PENGERTIAN PERBEDAAN NARKOTIKA DAN PSIKOTROPIKA

      Narkotika dan psikotropika mungkin anda sering mendengarnya dilingkungan sekitar maupun dari Tv yang sering muncul pemberitaanya tentang penangkapan bandar narkoba oleh kepolisian maupun pencandu psikotropika.dalam hal ini narkotika dan psikotropika dilarang keras oleh hukum negara tapi apa sebenarnya perbedaan narkotika dan psikotropika? Berikut saya bagikan pengertian mengenai kedua kata tersebut dan sesuatu yang harus dihindari ini.

      Pada umumnya, narkoba dan psikotropika merupakan obat atau bahan yang sangat berbahaya. bila obat tersebut dikonsumsi maka yang akan terjadi anda akan mengalami kecanduan obat tersebut. Sebetulnya, obat ini boleh digunakan di dunia medis namun berbeda penggunaan. Di dunia medis, narkoba digunakan untuk membius pasien saat pasien tersebut akan dioperasi. Narkoba juga tetap digunakan dan dikonsumsi oleh pasien dengan penyakit-penyakit tertentu.
    Untuk lebih jelasnya perhatikan tabel dibawah ini mengenai perbedaan narkotika dan psikotropika . Pada tabel ini akan terlihat beberapa perbedaan.

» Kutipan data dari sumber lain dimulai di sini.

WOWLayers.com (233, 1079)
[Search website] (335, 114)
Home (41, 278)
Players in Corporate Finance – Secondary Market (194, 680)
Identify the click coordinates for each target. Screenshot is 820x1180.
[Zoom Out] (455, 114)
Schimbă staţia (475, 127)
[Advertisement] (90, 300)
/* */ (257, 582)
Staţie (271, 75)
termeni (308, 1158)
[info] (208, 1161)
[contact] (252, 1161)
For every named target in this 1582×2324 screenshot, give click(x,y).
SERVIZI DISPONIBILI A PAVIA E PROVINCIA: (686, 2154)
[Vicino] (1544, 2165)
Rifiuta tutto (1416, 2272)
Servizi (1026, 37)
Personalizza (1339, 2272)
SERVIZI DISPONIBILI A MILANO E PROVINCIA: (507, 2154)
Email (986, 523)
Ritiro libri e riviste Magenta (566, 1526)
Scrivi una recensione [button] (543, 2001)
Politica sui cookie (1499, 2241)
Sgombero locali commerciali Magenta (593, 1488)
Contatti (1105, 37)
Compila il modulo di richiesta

Perbedaan antara narkotika dan psikotropika bisa dilihat dari bahan utama pembuatannya, cara kerja masing-masing obat, efeknya bagi tubuh pengguna, status obat tersebut, dan jenisnya yang beragam.
Narkotika
Psikotropika
Bahan Utama
Terbuat dari 3 jenis tanaman tanaman
Terbuat dari bahan kimia non narkotika
Cara kerja
Membuat penggunanya tidak merasakan sakit walaupun disakiti
Membuat penggunanya mengalami perubahan mental dan tingkah laku
Efek
Kecanduan dan tubuh tidak merasakan sakit
Kecanduan dan mengalami halusinasi
Status
Termasuk dalam psikotropika
Tidak termasuk dalam narkotika
Jenis
Morfin, heroin, ganja, kokain, lysergenic acid, dan lain sebagainya
Ekstasi, sabu-sabu, sedatif, nipam, angle dust, dan lain sebagainya

Berikut Contoh Penggolongan Narkotika dan Psikotropika
       Narkotika Menurut UU No.22 tahun 1997, narkotika merupakan zat atau obat yang berasal dari tanaman atau bukan tanaman baik sintesis maupun semi sintesis yang dapat menyebabkan penurunan atau perubahan kesadaran, hilangnya rasa, mengurangi sampai menghilangkan rasa nyeri, dan dapat menimbulkan ketergantungan.
Narkotika digolongkan menjadi 3 golongan :
Golongan I

  1. Hanya digunakan untuk kepentingan pengembangan ilmu pengetahuan
  2. Tidak digunakan dalam terapi
  3. Potensi ketergantungan sangat tinggi
  4. Contoh : Heroin (putauw), kokain, ganja
Golongan II

  1. Untuk pengobatan pilihan terakhir
  2. Untuk pengembangan ilmu pengetahuan
  3. Potensi ketergantungan sangat tinggi
  4. Contoh : fentanil, petidin, morfin

Golongan III

  1. Digunakan dalam terapi
  2. Potensi ketergantungan ringan
  3. Contoh : kodein, difenoksilat
        Psikotropika Menurut UU No.5 Tahun 1997, psikotropika merupakan zat atau obat baik alamiah atau sintesis bukan narkotika yang bersifat psikoaktif melalui pengaruh selektif pada susunan saraf pusat yang menyebabkan perubahan aktivitas mental dan perilaku.
Psikotropika digolongkan menjadi 4 golongan :
Baca Juga : Pengertia Obat Bebas,Obat Bebas Terbatas Dan Obat Keras
Golongan I

  1. Hanya untuk tujuan pengembangan ilmu pengetahuan
  2. Tidak digunakan dalam terapi
  3. Potensi sindrom ketergantungan amat kuat
  4. Contoh : LSD, MDMA/ekstasi

Golongan II

  1. Untuk pengobatan
  2. Untuk pengembangan ilmu pengetahuan
  3. Potensi sindrom ketergantungan kuat
  4. Contoh : metamfetamin (shabu), sekobarbital

Golongan III

  1. Untuk pengobatan atau terapi
  2. Untuk pengembangan ilmu pengetahuan
  3. Potensi sindrom ketergantungan sedang
  4. Contoh : amobarbital, pentazosine

Golongan IV

  1. Untuk pengobatan atau terapi
  2. Untuk pengembangan ilmu pengetahuan
  3. Potensi sindrom ketergantungan ringan
  4. Contoh : diazepam, halozepam, triazolam, klordiazepoksida.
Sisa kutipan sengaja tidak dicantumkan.